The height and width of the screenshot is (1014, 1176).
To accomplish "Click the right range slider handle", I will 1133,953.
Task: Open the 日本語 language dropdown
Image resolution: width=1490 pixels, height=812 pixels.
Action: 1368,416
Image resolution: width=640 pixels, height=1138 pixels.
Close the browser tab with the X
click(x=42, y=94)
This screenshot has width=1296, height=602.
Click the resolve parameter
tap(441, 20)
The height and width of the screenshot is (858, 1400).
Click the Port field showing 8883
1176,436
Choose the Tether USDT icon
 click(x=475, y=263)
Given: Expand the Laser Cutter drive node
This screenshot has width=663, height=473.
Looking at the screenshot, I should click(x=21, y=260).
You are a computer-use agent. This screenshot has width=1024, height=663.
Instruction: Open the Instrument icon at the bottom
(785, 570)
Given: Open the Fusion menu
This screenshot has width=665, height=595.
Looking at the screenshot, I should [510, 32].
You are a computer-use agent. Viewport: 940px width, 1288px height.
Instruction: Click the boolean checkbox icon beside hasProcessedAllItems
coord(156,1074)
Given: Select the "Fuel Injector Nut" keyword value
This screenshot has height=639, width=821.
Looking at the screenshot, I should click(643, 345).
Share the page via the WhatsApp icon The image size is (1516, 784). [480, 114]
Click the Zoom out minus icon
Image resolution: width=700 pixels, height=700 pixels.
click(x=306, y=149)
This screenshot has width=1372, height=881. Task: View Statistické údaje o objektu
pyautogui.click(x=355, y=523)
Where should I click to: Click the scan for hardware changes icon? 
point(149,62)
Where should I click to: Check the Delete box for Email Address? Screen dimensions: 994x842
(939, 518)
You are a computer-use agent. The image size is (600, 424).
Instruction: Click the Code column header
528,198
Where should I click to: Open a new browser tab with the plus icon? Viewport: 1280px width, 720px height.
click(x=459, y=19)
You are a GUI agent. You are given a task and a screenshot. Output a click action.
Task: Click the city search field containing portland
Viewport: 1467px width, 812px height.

+++

Challenge => Copy out all the items above again, putting "Command" wherever "Instruction" appears and keeping everything else the same.

Answer to this problem =>
The height and width of the screenshot is (1014, 1176).
To accomplish "Click the right range slider handle", I will 1133,953.
Task: Open the 日本語 language dropdown
Image resolution: width=1490 pixels, height=812 pixels.
Action: 1368,416
Image resolution: width=640 pixels, height=1138 pixels.
Close the browser tab with the X
click(x=42, y=94)
This screenshot has width=1296, height=602.
Click the resolve parameter
tap(441, 20)
The height and width of the screenshot is (858, 1400).
Click the Port field showing 8883
1176,436
Choose the Tether USDT icon
 click(x=475, y=263)
Given: Expand the Laser Cutter drive node
This screenshot has width=663, height=473.
Looking at the screenshot, I should click(x=21, y=260).
You are a computer-use agent. This screenshot has width=1024, height=663.
Command: Open the Instrument icon at the bottom
(785, 570)
Given: Open the Fusion menu
This screenshot has width=665, height=595.
Looking at the screenshot, I should [510, 32].
You are a computer-use agent. Viewport: 940px width, 1288px height.
Command: Click the boolean checkbox icon beside hasProcessedAllItems
coord(156,1074)
Given: Select the "Fuel Injector Nut" keyword value
This screenshot has height=639, width=821.
Looking at the screenshot, I should click(643, 345).
Share the page via the WhatsApp icon The image size is (1516, 784). [480, 114]
Click the Zoom out minus icon
Image resolution: width=700 pixels, height=700 pixels.
click(x=306, y=149)
This screenshot has width=1372, height=881. Task: View Statistické údaje o objektu
pyautogui.click(x=355, y=523)
Where should I click to: Click the scan for hardware changes icon? 
point(149,62)
Where should I click to: Check the Delete box for Email Address? Screen dimensions: 994x842
(939, 518)
You are a computer-use agent. The image size is (600, 424).
Command: Click the Code column header
528,198
Where should I click to: Open a new browser tab with the plus icon? Viewport: 1280px width, 720px height.
click(x=459, y=19)
You are a GUI agent. You are given a task and a screenshot. Output a click action.
Task: Click the city search field containing portland
Viewport: 1467px width, 812px height.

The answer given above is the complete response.